Will miró a Ricardo, que le señalaba a John Howard un cruce del Severn, sin reparar en el intenso escrutinio de su hermano. Pero Will vio que Eduardo era más observador que Ricardo. Eduardo también observaba a Jorge, y Will notó de inmediato que Eduardo le llevaba ventaja, pues él comprendía la índole de las sospechas de Jorge. Will no dudaba de ello. Eduardo ya no parecía divertirse y estudiaba a Jorge con ojos muy claros y fríos.
– ¿Ned? -Anthony Woodville habló por primera vez desde que se había iniciado el consejo; era muy discreto en presencia de Eduardo desde que habían reñido once días atrás en el castillo de Baynard-. ¿Qué piensas hacer con la francesa? Siempre, claro está, que derrotemos a Lancaster.
– Arrancarle los colmillos -masculló Eduardo-. Tengo una deuda con esa dama, Anthony, desde hace largo tiempo.
Ahora todos lo miraban.
– Por Dios, se ha derramado mucha sangre en nombre de ella, suficiente para enrojecer el Trent desde Nottingham hasta el mar -intervino John Howard, y más de uno de ellos asintió con hosca aprobación.
– ¿La mandarías al tajo, Ned? -preguntó Jorge, más curioso que vengativo.
– ¿A una mujer? ¡Santo Dios, Jorge! -rezongó Ricardo, y Jorge se volvió hacia él con una hostilidad que parecía excesiva, a pesar del tono impaciente de Ricardo.
– No hablaba contigo, hermano -dijo, tan incisivamente que Ricardo lo miró sorprendido.
– Él tiene razón, Jorge -terció Eduardo con voz mesurada y neutra, sin regañarlo-. No enviaría a una mujer al tajo. Ni siquiera a Margarita de Anjou. -Los miró a todos con una sonrisa totalmente despojada de humor-. Y creo que con el tiempo ella lamentará que yo no lo haya hecho.
Capítulo 31
Tewkesbury
Mayo de 1471
Eduardo se había topado con dificultades inesperadas para arrinconar a los lancasterianos.

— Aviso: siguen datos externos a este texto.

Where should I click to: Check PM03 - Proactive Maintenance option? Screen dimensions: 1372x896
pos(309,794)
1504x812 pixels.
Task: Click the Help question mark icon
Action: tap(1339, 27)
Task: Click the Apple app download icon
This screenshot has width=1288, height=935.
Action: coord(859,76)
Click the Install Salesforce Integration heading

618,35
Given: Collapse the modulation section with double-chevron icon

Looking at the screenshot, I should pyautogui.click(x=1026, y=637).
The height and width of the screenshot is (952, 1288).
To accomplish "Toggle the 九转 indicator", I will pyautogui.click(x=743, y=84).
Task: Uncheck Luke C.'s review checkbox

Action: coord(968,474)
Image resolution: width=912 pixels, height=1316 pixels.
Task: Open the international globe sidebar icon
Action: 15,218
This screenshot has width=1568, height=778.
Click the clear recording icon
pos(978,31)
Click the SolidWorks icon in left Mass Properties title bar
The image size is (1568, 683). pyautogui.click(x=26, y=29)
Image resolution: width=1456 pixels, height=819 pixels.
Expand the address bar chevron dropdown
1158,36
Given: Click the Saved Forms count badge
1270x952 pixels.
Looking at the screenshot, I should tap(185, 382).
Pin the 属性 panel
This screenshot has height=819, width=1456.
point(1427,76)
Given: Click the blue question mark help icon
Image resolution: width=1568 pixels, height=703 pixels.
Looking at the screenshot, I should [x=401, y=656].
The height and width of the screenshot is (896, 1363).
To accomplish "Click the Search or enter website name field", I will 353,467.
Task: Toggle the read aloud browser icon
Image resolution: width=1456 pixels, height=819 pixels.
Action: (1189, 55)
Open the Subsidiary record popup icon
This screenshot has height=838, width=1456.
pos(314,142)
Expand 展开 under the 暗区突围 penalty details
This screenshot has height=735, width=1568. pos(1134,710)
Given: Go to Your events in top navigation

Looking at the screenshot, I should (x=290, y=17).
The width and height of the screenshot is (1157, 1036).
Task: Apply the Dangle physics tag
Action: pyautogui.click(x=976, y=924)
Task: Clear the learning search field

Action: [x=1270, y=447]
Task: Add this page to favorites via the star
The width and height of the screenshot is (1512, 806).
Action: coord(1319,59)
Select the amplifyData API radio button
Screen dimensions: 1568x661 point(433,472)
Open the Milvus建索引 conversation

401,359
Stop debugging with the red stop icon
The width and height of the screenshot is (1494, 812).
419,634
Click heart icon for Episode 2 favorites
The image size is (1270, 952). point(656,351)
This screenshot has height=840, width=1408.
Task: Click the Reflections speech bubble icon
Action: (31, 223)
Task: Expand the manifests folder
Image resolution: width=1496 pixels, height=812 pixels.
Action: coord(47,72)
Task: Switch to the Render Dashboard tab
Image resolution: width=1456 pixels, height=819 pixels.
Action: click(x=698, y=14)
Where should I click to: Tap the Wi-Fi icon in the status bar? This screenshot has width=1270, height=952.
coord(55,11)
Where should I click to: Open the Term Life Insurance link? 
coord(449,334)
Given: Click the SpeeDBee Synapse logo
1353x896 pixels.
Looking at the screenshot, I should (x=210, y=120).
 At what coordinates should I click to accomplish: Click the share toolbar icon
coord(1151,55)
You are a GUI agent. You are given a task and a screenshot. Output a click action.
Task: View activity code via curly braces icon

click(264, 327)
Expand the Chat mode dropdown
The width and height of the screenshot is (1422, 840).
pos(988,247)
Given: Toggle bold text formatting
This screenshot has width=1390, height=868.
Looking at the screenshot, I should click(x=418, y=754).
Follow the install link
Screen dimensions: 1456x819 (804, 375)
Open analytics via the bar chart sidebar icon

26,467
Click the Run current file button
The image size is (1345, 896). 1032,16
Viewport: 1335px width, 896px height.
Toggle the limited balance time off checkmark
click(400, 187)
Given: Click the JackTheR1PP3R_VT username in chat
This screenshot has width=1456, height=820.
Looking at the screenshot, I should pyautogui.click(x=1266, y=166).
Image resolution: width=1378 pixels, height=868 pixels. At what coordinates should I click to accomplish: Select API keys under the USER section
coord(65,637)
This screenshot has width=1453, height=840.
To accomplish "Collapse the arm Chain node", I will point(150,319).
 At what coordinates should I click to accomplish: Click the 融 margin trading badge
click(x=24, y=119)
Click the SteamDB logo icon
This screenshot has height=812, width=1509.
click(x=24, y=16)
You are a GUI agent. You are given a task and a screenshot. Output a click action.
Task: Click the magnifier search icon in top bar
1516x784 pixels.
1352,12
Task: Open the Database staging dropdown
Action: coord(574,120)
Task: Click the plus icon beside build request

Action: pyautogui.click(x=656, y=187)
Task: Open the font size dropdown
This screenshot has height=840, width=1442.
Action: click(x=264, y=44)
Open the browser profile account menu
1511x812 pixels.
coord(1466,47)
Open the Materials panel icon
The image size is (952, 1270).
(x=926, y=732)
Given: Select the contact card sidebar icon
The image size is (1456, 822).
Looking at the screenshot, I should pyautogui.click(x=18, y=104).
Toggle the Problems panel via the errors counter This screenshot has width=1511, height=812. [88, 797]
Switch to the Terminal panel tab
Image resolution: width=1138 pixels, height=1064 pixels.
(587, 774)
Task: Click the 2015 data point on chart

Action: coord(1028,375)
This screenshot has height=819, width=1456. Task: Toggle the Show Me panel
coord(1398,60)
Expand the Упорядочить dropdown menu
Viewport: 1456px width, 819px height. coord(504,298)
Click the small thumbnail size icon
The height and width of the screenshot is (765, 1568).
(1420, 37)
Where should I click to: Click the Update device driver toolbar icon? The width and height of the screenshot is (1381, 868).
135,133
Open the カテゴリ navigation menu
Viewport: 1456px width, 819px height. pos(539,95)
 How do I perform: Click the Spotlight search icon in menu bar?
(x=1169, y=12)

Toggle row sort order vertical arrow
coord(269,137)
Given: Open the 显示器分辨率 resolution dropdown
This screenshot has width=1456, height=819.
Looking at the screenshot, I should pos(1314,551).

Aún pensaba que Margarita se dirigía a Gales, pero sus exploradores no lo habían verificado, y había procedido con indebida cautela después de partir de Windsor el día 24. Cinco días después sólo habían llegado a Cirencester, pues Eduardo temía que Margarita se le escabullera y regresara a Londres. Sus sospechas parecieron confirmarse el miércoles 1 de mayo, cuando sus exploradores le anunciaron que el ejército lancasteriano se dirigía a Bath. Marchó hacia el oeste para interceptarlo, y se detuvo brevemente en Malmesbury para esperar nuevos informes.
Las noticias que recibió no eran buenas. Margarita lo había desorientado con astutos rumores, y no se proponía enfrentarse a él en Bath. Había virado súbitamente hacia el oeste y había sido bien recibida en Bristol, que se hallaba en el camino del cruce del Severn.
Eduardo reaccionó con un raro estallido de cólera, maldiciendo a Margarita por el éxito de su estratagema, a sí mismo por haber mordido el anzuelo y a los ciudadanos de Bristol por abrirle las puertas a su enemiga. Pero pronto vio con mejores ojos a sus exploradores, pues el jueves por la mañana le dieron la mejor noticia que podía desear. Habían avistado la vanguardia de Margarita en Sodbury, diez millas al noreste de Bristol, y los preparativos para el combate eran inequívocos. Al parecer, ella estaba dispuesta a dar batalla. Eduardo sometió a sus hombres a una frenética actividad; el jueves al mediodía entraron en Sodbury y tomaron posiciones para esperar al ejército lancasteriano.